**WHAT IS REQUIRED:** Only the lines from the line containing "How do I perform: Click the log" to the end of the records, both included, belong in the answer, copied exactly.

**DATA FOR THE TASK:**
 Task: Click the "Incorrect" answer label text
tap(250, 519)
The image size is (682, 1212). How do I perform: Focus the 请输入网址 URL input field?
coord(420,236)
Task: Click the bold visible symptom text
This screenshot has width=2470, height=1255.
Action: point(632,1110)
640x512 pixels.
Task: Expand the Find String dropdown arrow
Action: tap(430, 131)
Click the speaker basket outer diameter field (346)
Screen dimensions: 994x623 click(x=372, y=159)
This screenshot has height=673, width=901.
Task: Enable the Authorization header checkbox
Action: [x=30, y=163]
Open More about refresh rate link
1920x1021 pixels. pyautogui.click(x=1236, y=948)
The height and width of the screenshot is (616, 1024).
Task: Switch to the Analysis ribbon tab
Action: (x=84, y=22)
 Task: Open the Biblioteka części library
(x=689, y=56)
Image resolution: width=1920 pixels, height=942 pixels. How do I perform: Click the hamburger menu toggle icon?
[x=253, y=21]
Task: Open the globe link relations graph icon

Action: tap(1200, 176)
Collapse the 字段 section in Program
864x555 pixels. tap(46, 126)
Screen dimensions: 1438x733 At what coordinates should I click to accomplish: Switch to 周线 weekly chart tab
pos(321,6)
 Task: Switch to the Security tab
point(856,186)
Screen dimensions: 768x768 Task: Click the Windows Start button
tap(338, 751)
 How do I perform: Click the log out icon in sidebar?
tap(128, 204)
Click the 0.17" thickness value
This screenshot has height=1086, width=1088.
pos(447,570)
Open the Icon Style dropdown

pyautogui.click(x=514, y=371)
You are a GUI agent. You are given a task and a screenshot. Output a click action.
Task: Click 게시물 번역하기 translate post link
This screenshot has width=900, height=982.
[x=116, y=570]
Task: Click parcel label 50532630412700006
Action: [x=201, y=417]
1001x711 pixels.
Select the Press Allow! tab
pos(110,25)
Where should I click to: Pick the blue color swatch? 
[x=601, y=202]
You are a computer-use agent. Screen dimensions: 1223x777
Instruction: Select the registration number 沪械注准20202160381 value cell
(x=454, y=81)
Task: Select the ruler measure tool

**RESULT:**
 How do I perform: Click the log out icon in sidebar?
tap(128, 204)
Click the 0.17" thickness value
This screenshot has height=1086, width=1088.
pos(447,570)
Open the Icon Style dropdown

pyautogui.click(x=514, y=371)
You are a GUI agent. You are given a task and a screenshot. Output a click action.
Task: Click 게시물 번역하기 translate post link
This screenshot has width=900, height=982.
[x=116, y=570]
Task: Click parcel label 50532630412700006
Action: [x=201, y=417]
1001x711 pixels.
Select the Press Allow! tab
pos(110,25)
Where should I click to: Pick the blue color swatch? 
[x=601, y=202]
You are a computer-use agent. Screen dimensions: 1223x777
Instruction: Select the registration number 沪械注准20202160381 value cell
(x=454, y=81)
Task: Select the ruler measure tool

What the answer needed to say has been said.